If you want to solve it with explicit Thread
objects, and you want to get the results of the thread functions, you need to hold onto those Thread
objects so you can later join
them and pull out their results. Like this:
ts = []
for i in range(numberOfThreads):
t = Thread(target=performCalc, args=(greyScaleChunks[i],))
ts.append(t)
t.start()
for t in ts:
t.join()
# When you get here, all threads have finished
Also, the default implementation of Thread.run
just calls your target
and throws away the result. So you need to store the return value somewhere the main thread can access. Many numpy programs do this by passing in a pre-allocated array to each thread, so they can fill them in, and that isn't too huge a change to your design, but it's not the way you're headed.

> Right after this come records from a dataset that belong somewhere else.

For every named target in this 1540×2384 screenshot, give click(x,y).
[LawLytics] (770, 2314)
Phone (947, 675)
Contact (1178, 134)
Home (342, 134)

You can of course pass in any other mutable object to mutate. Or set a global variable, etc. But you've designed this around returning a value, and that's a nice way to think about things, so let's stick with that. The easiest way to make that work is to subclass Thread
:
class ReturningThread(threading.Thread):
def run(self):
try:
if self._target:
self._result = self._target(*self._args, **self._kwargs)
finally:
del self._target, self._args, self._kwargs
def join(self):
super().join()
return self._result
This is untested code, but it should work. (I've done similar things in real code, but more complicated, to allow join
to handle timeouts properly; here I kept it dead simple, just adding a _result =
in the run
method and return
ing it in join
.)
So:
ts = []
for i in range(numberOfThreads):
t = ReturningThread(target=performCalc, args=(greyScaleChunks[i],))
ts.append(t)
t.start()
results = []
for t in ts:
results.append(t.join())
And now you have a list of arrays that you can stack together.

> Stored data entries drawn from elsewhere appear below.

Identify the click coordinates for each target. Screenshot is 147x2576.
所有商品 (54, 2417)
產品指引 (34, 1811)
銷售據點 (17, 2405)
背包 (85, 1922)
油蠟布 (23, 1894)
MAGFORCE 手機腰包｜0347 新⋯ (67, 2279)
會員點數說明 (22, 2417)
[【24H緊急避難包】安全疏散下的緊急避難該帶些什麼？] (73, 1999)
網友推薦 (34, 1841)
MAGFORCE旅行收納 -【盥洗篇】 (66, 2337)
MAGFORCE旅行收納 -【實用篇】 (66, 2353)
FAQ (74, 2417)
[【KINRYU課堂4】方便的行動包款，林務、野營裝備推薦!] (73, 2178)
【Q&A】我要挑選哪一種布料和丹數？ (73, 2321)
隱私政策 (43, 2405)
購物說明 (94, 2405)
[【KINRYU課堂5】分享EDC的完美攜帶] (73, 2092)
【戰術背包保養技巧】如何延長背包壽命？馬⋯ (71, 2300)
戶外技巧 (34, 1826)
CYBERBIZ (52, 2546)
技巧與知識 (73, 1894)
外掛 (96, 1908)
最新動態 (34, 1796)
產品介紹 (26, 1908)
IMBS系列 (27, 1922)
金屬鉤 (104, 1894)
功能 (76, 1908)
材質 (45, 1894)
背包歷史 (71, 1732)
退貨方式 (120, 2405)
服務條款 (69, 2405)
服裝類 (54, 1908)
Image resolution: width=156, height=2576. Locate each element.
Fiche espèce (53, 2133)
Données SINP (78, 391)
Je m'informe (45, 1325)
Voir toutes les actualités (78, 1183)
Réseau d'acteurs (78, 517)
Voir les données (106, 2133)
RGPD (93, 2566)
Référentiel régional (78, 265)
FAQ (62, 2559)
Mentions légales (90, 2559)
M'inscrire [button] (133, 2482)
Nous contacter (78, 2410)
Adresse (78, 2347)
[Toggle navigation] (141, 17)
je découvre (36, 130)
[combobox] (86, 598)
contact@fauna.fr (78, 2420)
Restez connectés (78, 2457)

However, what I did above is basically turn each thread into a half-assed future. It may be conceptually simpler to just use actual futures. This does mean that we're now using a thread pool that we don't really have any need for—there's exactly one task per thread. There's a probably-negligible performance cost (you're spending a lot more time on the actual work than the queueing, or you wouldn't want to thread this way in the first place), but, more importantly, we're adding significant extra complexity buried under the hood (in a well-tested stdlib module) for a bit less complexity in our code; whether or not that's worth it is up to you. Anyway:
with concurrent.futures.ThreadPoolExecutor(max_workers=numberOfThreads) as x:
results = x.map(performCalc, greyScaleChunks)
This handles creating 5 threads, creating a job for each performCalc(chunk)

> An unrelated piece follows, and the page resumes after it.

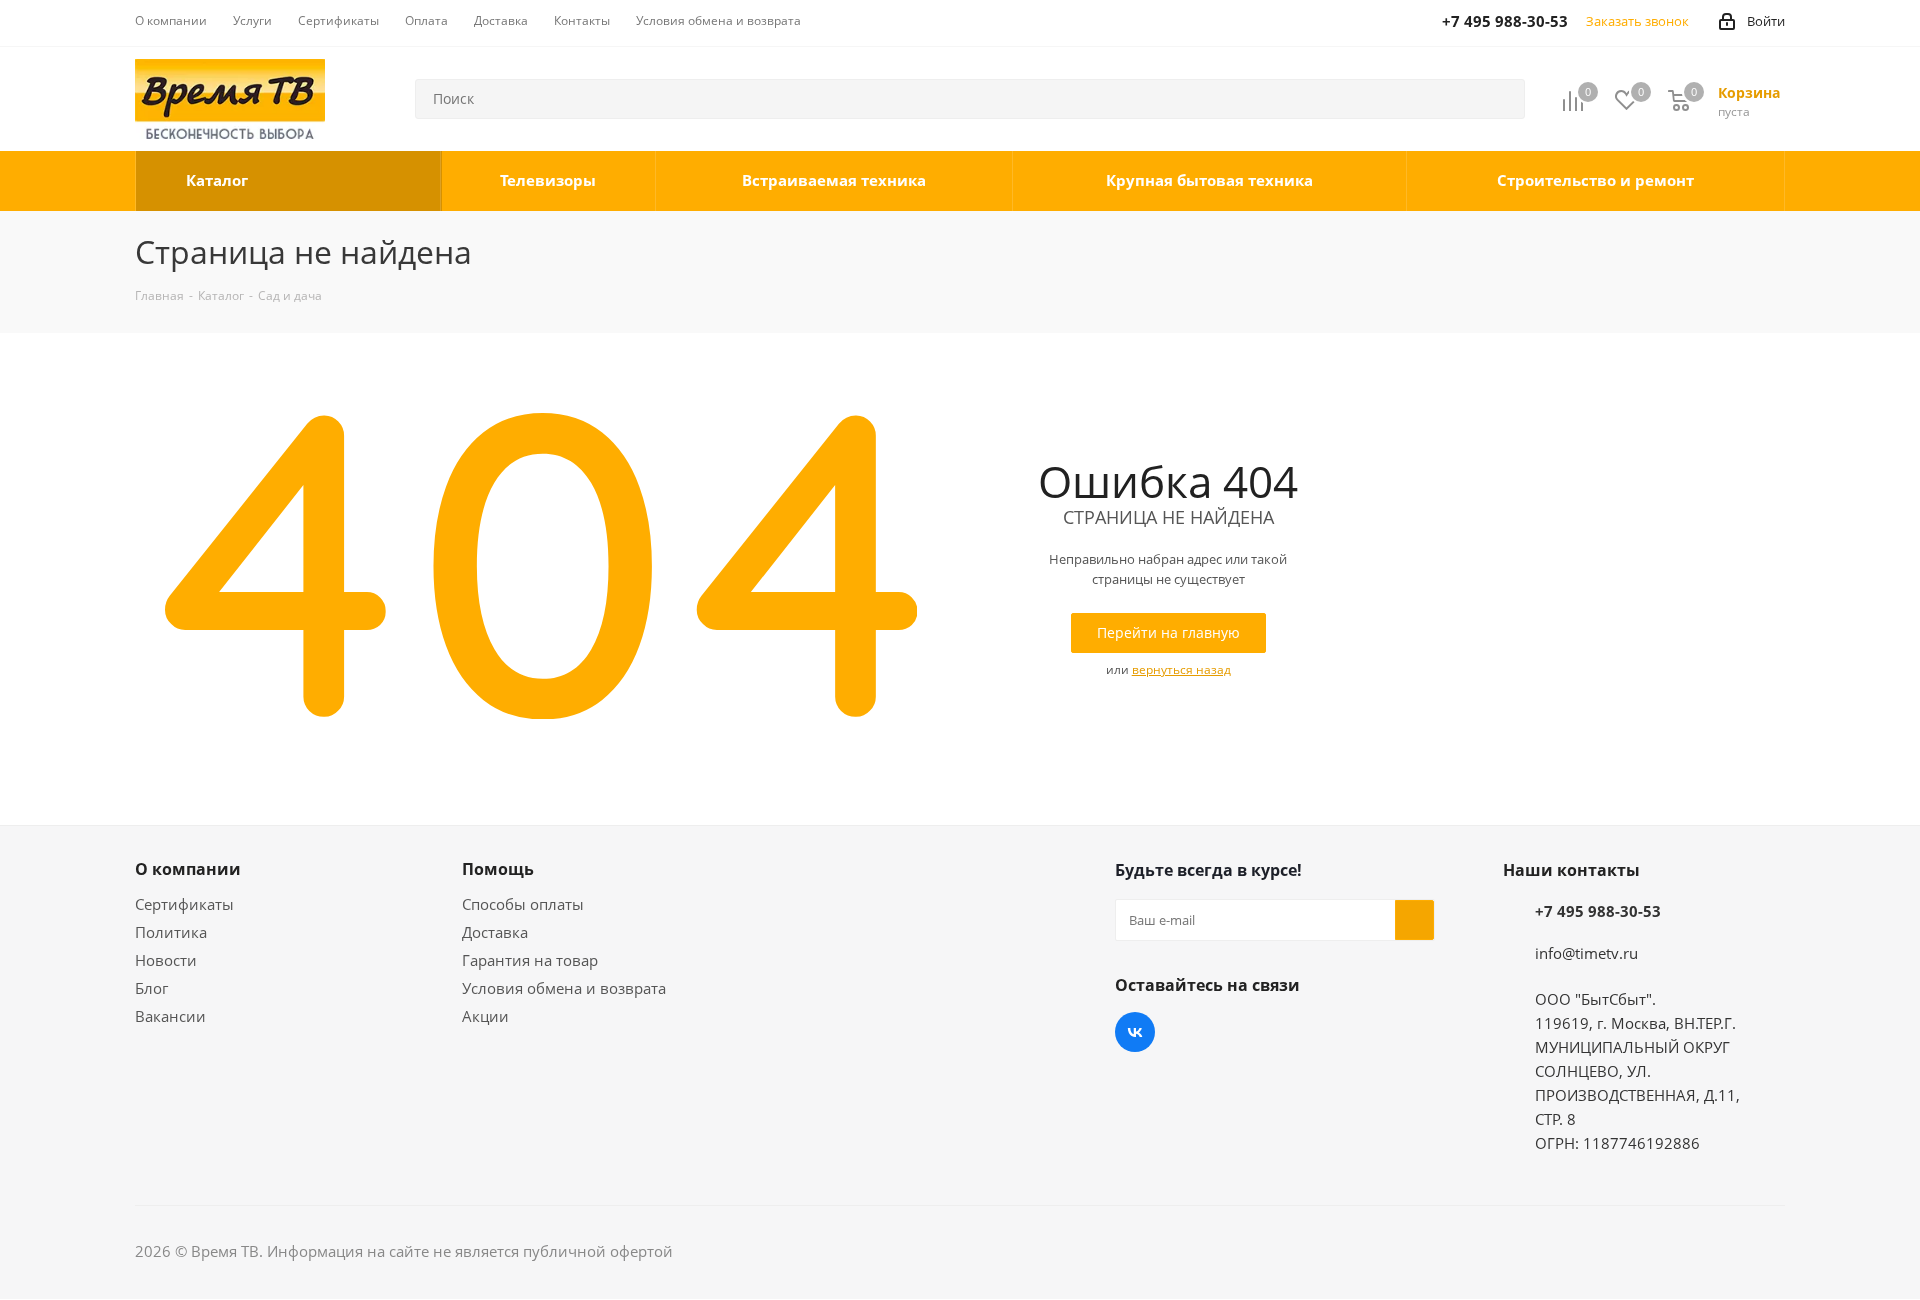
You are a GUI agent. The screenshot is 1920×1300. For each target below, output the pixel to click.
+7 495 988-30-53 (1598, 911)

, partitioning the 5 jobs out to the 5 threads, joining the threads, and gathering the 5 jobs' results in order, so all you have to do is stack up the results.
Another advantage of using an executor is that if it turns out your code isn't benefiting from thread-parallelism because of the GIL (unlikely to be a problem in your case—you should be spending most of your time in a numpy operation over 20000 rows, which will run with the GIL released—but obviously you have to test to verify that's true), you can switch to processes very easily: just change that ThreadPoolExecutor
to a ProcessPoolExecutor
and you're done.
It's possible that your args and returns can't be either copied or shared between processes the default way, or that doing so is so expensive that it kills all the benefits of parallelism—but the fact that you can test that with a one-word change, and then only deal with it if it's a problem, is still a win.